The default is a static archive. Shared builds export only the documented API (everything declared with CFIBER_EXPORT in the public headers) and hide everything else via -fvisibility=hidden. Shared builds carry the project version as SOVERSION. The shared build is not available on the freestanding target (bare-metal Cortex-M has no dynamic loader).

If the static library will be linked into a downstream shared object, enable CFIBER_POSITION_INDEPENDENT_CODE to avoid text-relocation errors.

One caveat for shared builds: cfiber's scheduler_return_fiber symbol is overridable at link time when using the static library (a user can replace the built-in scheduler's definition with their own). That override mechanism does not work through a shared library, so projects that need a custom scheduler_return_fiber must use the static build.

Consuming as a subdirectory

add_subdirectory(external/cfiber)
target_link_libraries(my_app PRIVATE cfiber)

To switch to a shared build from a parent project:

set(CFIBER_BUILD_SHARED ON CACHE BOOL "" FORCE)
add_subdirectory(external/cfiber)
target_link_libraries(my_app PRIVATE cfiber)

Testing

Every push runs the matrix in CI (the badges above): native x86_64 under AddressSanitizer, UndefinedBehaviorSanitizer, and the canary/watermark stack sanitizer; AArch64 under qemu-user; and bare-metal Cortex-M0/M3/M4/M7 under qemu-system-arm. Run the suites locally with ctest --test-dir build (native) or ./utils/make.sh -t ... (any target, including the QEMU flows).

What is covered:

  • Context switching: per-architecture register-preservation tests for the callee-saved set (plus S16S31 on Cortex-M7F).

SET TASK: In the cfiber notes, what do shared builds carry as their SOVERSION? You won't need the rows that come after this.

LISTED ENTRIES:
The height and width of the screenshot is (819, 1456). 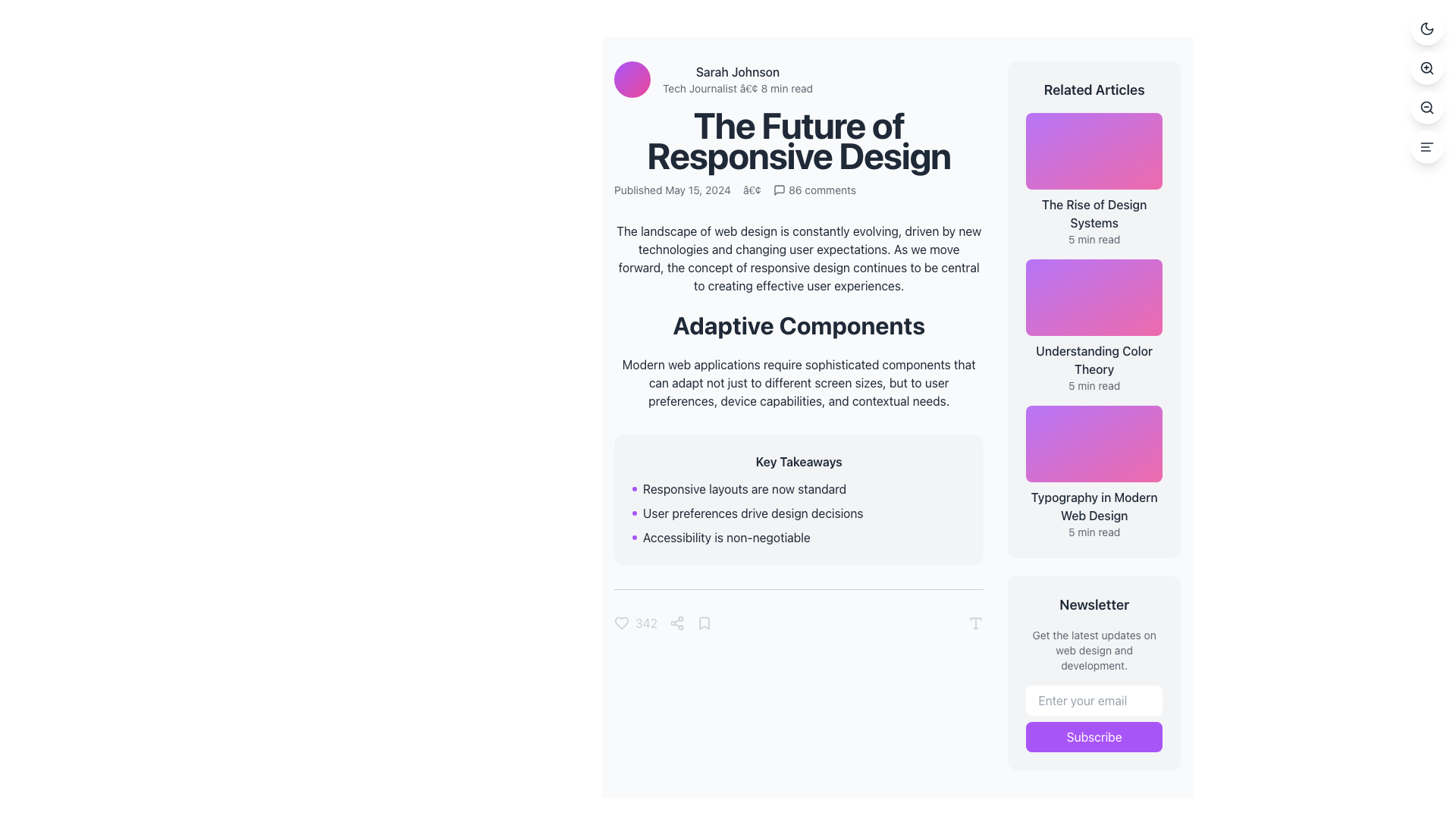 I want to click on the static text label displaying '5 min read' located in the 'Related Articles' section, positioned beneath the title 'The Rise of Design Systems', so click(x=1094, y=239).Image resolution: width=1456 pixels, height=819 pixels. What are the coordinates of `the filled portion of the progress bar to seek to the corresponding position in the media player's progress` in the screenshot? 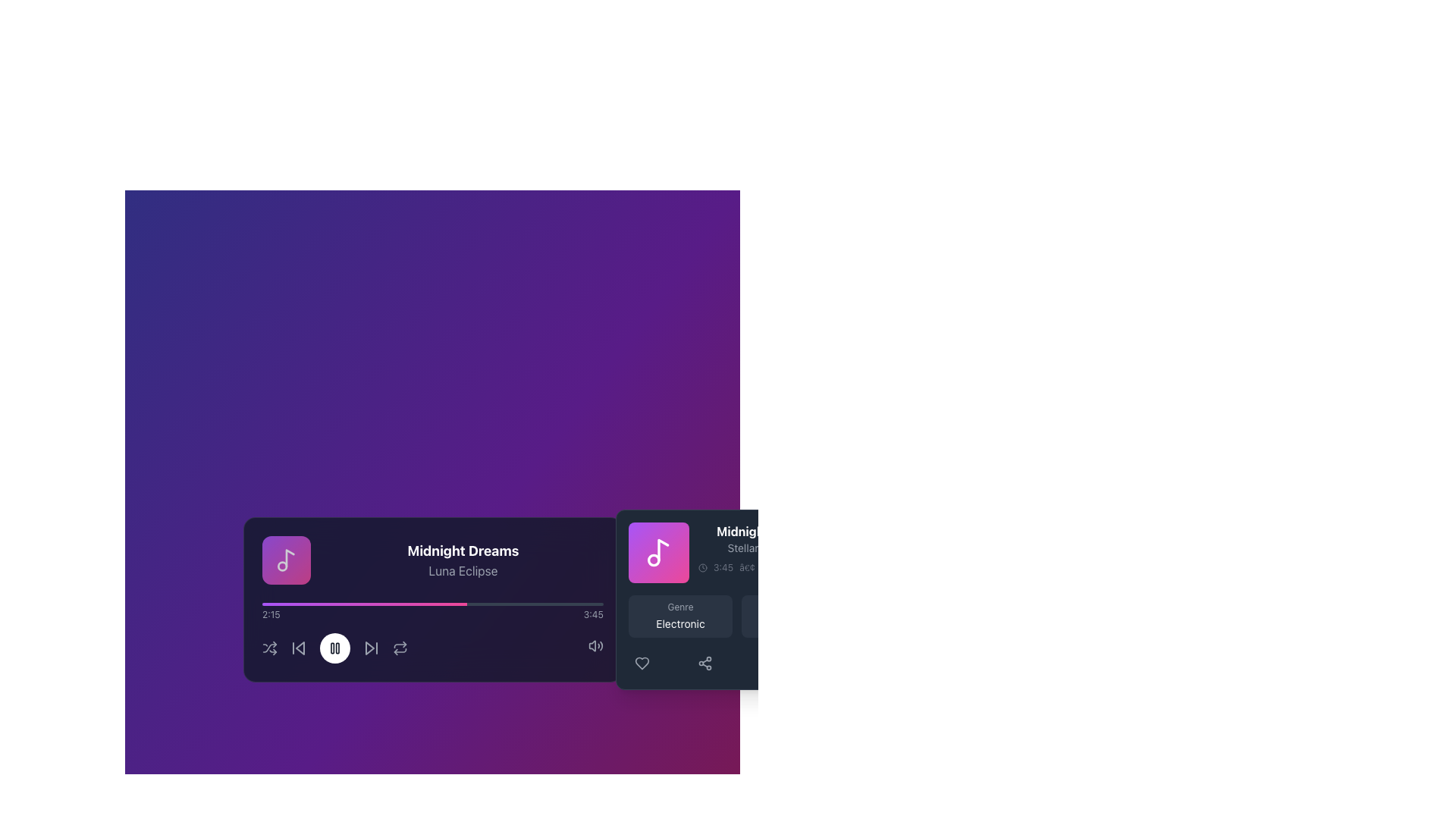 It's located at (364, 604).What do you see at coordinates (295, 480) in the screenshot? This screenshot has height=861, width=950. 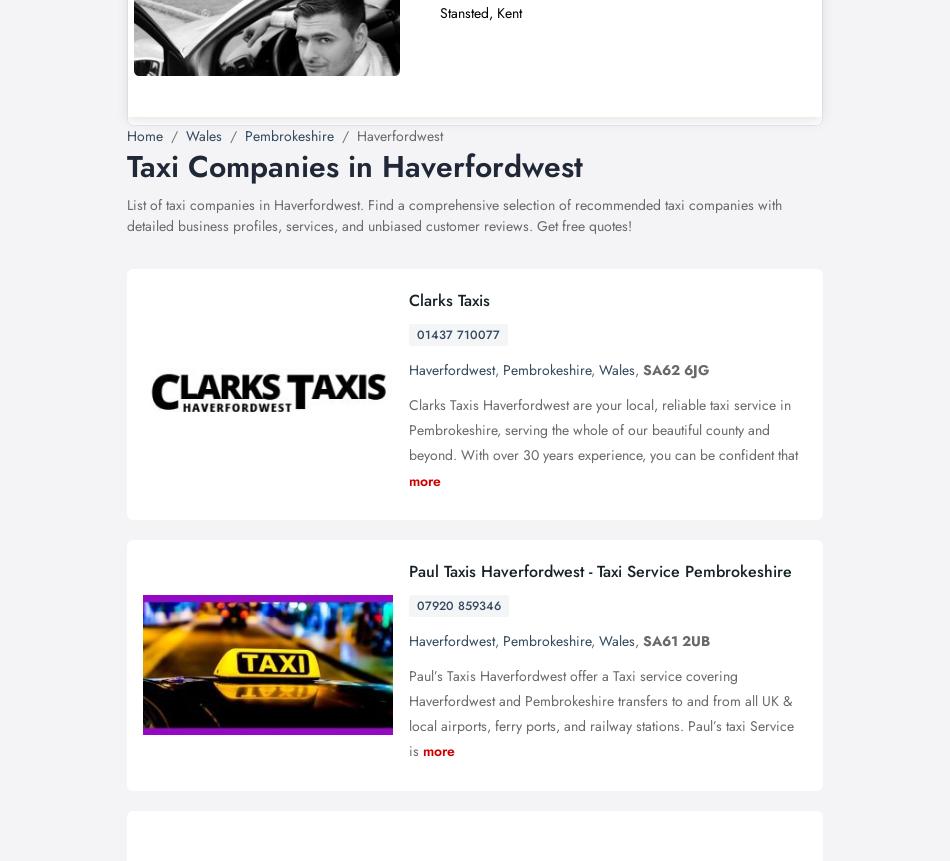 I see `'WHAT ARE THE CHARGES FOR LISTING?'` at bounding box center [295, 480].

* * *

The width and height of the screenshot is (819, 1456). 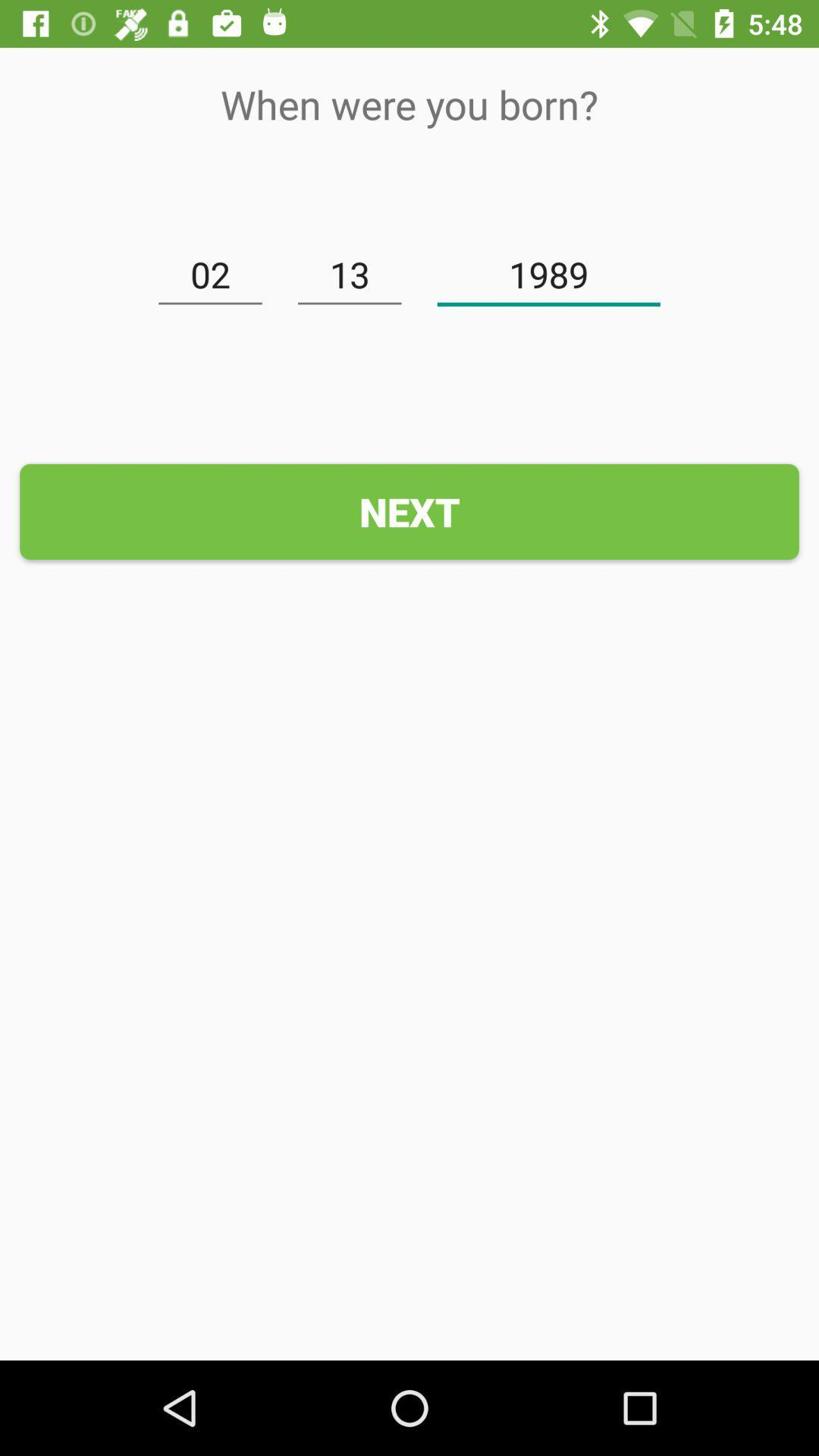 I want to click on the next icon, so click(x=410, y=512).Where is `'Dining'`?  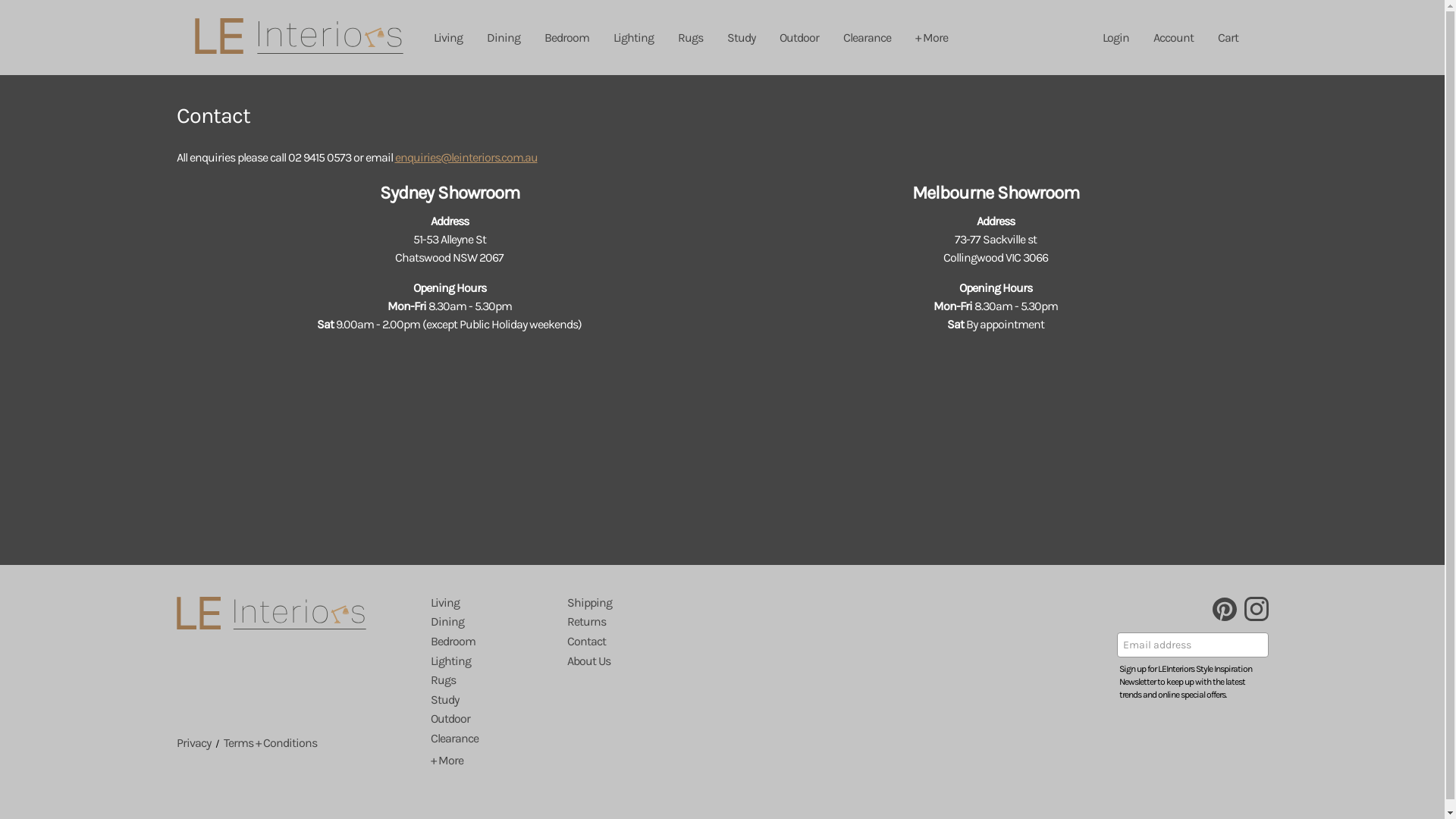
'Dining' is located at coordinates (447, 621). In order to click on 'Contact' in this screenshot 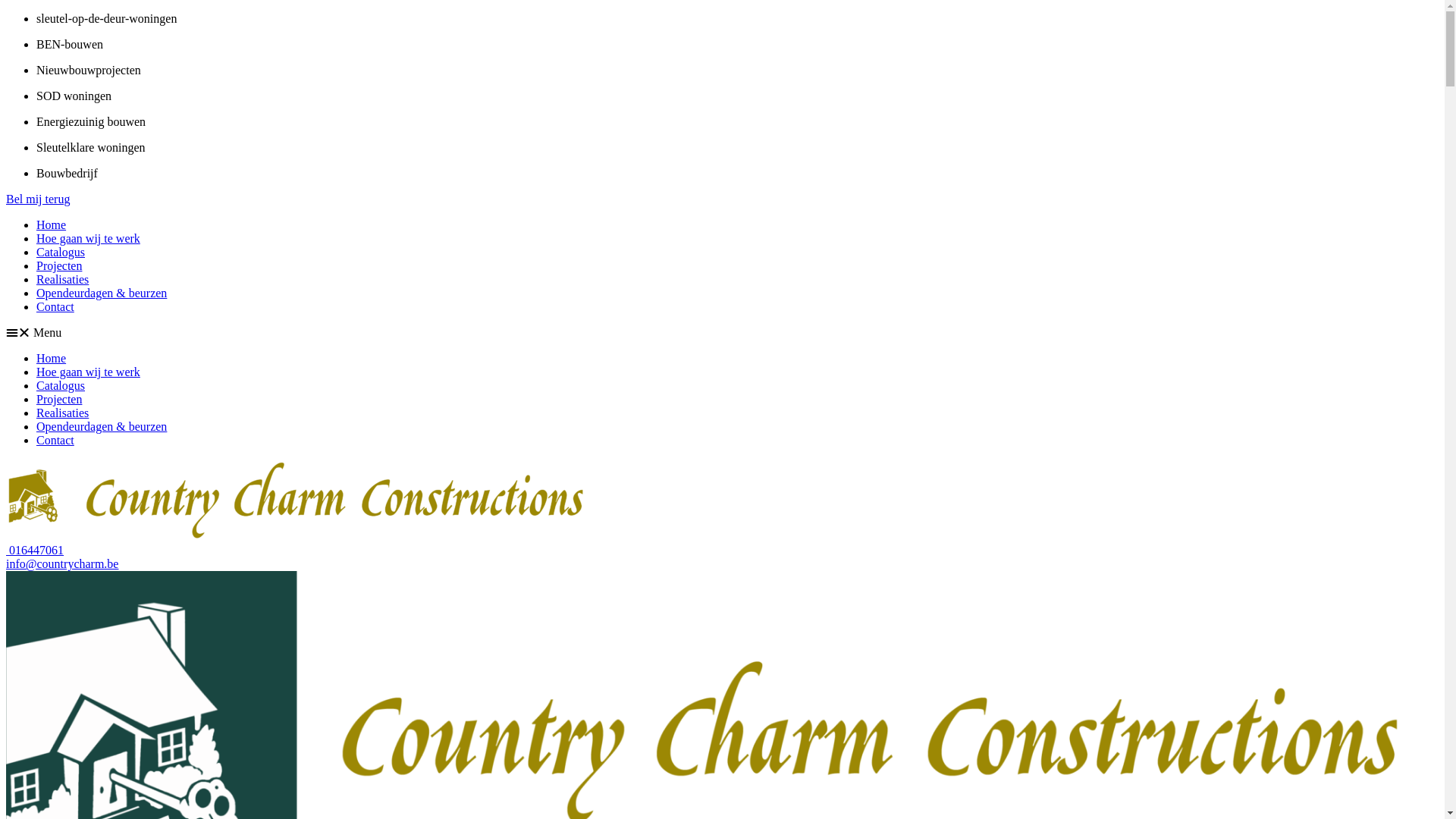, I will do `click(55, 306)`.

OUTPUT OF THE EXERCISE: The project version.